Un ejemplo de tales incorporaciones externas lo tenemos en la aportación que al paisajismo inglés supuso el conocimiento del historiador y tan distinto mundo del jardín chino; pero lo más interesante es que el vehículo informativo fue la voluminosa correspondencia que los jesuitas instalados en misión en la Ciudad Prohibida mantenían con la casa madre de Roma.
Tales misivas constituían verdaderos estudios monográficos sobre todo lo que de interesante descubrían al adentrarse y profundizar en aquella civilización varias veces milenaria y mucho más refinada que la occidental. Tan atractivo y novedoso resultó el tema de la jardinería, que mereció ser editado y la versión inglesa se agotó en un abrir y cerrar de ojos.
Es poco conocido que el parque mandado plantar por el duque de Malborough alrededor de su palacio, obrado por el arquitecto Bridgemann, estaba inspirado en la estrategia militar con el fin de evocar la disposición de los cuerpos de ejército en la decisiva batalla de Blenheim, victoria que le permitió ingresar en la historia. El resultado nada tenía que ver con el terreno original, pero el visitante que se adentra en la frondosidad y se acerca al gran lago o pasea por los montículos tiene la impresión de que son obra natural.
El paisajismo inglés originariamente denotaba una actitud y una estética ante la naturaleza que resultaba muy próxima al concepto desarrollado por los chinos, cual es intervenir, incluso de forma muy radical, pero sin que el observador pueda detectarlo.
Se echa de ver que era una manera de actuar opuesta a la francesa, cuya rigidez geométrica acabó por ser el signo distintivo de su personalidad, aunque también tuvo mucho peso un barroco que, a la hora de ejercer el poder, propiciaba planteamientos claros, centralizados y que transmitieran visualmente al pueblo la evidencia de quién mandaba y desde dónde.
Los jardines españoles
Los jardines españoles merecen especial atención, sobre todo por haber constituido una vía de enriquecimiento y de transformación de las prácticas habituales, merced al mestizaje que supusieron los ocho siglos de influencia de la civilización islámica.

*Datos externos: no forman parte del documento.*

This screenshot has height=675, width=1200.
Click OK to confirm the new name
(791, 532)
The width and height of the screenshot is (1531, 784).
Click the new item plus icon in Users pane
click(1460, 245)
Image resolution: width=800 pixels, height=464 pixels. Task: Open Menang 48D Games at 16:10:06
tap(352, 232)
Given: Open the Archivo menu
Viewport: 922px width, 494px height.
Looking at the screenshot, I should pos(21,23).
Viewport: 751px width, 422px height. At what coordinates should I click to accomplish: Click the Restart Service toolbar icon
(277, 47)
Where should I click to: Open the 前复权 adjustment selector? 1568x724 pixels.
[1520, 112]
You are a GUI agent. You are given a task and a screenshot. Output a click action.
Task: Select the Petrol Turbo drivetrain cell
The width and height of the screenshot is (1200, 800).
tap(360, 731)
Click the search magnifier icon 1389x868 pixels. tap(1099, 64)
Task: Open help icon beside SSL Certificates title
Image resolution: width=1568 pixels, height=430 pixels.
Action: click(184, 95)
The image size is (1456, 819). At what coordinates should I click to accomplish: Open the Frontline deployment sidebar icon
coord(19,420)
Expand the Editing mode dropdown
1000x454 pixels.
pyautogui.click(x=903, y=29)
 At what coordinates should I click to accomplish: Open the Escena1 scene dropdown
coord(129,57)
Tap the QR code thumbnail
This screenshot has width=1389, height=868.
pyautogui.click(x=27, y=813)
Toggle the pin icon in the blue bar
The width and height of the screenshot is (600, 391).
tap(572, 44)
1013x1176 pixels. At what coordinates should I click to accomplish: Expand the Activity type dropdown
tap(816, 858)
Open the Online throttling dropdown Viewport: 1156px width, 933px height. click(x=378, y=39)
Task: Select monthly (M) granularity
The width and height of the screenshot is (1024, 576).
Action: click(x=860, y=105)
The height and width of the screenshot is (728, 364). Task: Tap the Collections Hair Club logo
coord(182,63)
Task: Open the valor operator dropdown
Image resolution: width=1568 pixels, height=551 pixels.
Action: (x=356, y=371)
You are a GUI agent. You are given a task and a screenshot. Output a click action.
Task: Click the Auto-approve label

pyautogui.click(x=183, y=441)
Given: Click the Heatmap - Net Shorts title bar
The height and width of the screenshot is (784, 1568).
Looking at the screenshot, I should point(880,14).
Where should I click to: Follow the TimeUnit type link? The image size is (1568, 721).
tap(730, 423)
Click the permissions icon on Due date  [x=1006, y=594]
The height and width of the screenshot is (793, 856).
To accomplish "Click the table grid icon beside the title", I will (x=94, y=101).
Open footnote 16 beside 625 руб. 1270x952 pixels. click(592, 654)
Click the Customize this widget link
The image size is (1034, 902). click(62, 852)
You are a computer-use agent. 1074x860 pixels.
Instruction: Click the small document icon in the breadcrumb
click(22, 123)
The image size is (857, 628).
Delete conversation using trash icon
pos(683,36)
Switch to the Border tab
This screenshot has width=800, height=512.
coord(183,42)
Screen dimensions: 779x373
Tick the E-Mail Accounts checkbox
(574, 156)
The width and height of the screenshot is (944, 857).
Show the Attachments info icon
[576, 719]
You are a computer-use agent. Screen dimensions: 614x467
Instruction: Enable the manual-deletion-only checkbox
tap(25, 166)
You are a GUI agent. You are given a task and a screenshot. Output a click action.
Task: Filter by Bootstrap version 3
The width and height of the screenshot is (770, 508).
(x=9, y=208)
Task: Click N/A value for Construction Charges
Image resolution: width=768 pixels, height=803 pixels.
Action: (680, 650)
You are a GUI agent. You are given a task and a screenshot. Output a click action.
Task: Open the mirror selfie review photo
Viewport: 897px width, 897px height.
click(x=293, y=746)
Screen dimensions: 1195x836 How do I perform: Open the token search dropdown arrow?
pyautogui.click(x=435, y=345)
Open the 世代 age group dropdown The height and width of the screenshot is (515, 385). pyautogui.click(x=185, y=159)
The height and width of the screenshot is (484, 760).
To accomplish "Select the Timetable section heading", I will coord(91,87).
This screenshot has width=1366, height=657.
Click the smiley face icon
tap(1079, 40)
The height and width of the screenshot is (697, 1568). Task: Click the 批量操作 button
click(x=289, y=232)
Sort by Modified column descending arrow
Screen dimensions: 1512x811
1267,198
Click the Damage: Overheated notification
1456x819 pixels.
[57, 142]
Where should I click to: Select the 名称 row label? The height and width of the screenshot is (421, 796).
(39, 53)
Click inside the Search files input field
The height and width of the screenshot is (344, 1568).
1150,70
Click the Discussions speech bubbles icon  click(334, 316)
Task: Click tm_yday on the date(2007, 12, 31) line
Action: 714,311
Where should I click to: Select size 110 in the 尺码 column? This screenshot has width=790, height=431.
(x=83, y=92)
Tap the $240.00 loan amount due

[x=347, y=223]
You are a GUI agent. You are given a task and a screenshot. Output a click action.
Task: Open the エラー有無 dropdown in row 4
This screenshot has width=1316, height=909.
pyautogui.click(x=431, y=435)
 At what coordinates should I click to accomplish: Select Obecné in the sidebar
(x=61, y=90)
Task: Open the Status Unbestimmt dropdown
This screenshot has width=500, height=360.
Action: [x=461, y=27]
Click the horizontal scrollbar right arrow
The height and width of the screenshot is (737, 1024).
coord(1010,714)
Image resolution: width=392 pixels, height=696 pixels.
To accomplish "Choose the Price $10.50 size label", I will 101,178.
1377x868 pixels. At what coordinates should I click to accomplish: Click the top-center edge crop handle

Es obvio que en la parte arquitectónica se advierte un estilo y propósito distintos, tanto en la parte formal como en la conceptual, pero hay un elemento básico que es el uso y el manejo del agua, que cobra un protagonismo muy comprensible e innovador. También Barcelona está presente en esta magna obra.
El primer jardín mencionado es el del Laberint, del que destaca por supuesto la parte geométrica y lúdica que da origen al nombre, pero también la ampliación romántica que tendió Rogent en el siglo XIX. El autor no olvida hacer hincapié en la ornamentación escultórica, que ha de ser interpretada en su conjunto y con una clave de signo amatorio, que conocemos gracias a la investigación del estudioso Revilla.
También destaca la transformación de la Ciutadella de Felipe V en un parque, según proyecto de Fontserè. No acierto a comprender que lamente la desaparición de la mayoría de los pabellones levantados al calor de la Exposició Universal de 1888, puesto que casi ninguno tenía mayor interés, al revés del restaurante que nos legó Domènech i Montaner, y encima contribuyeron a mutilar unos jardines ya de por sí no demasiado extensos.
Celebro que haya destacado el Umbracle, construcción única en su género por obra del discurrir del tiempo y gracia de la materia empleada, la madera. Pese a que el parque Güell es una realización que en principio no cuadra con el concepto general del libro, evidencia la voluntad de aceptar en el siglo XX un cambio estético que lleva a cultivar incluso la ruptura. Así se comprende que incluya otras realizaciones vanguardistas. Y sospecho que la mención del parque Miró se justifica más por la intervención del artista que por la obra ajardinada.
De Cataluña, además, elogia el jardín de Santa Clotilde, que el marqués de Roviralta encargó para embellecer su finca de Lloret. Es lástima que no cite a Rubió i Tudurí, su autor, pero no es el único caso. Tanta belleza concentrada en tantos jardines es bien captada y sin duda potenciada por un espectacular despliegue fotográfico.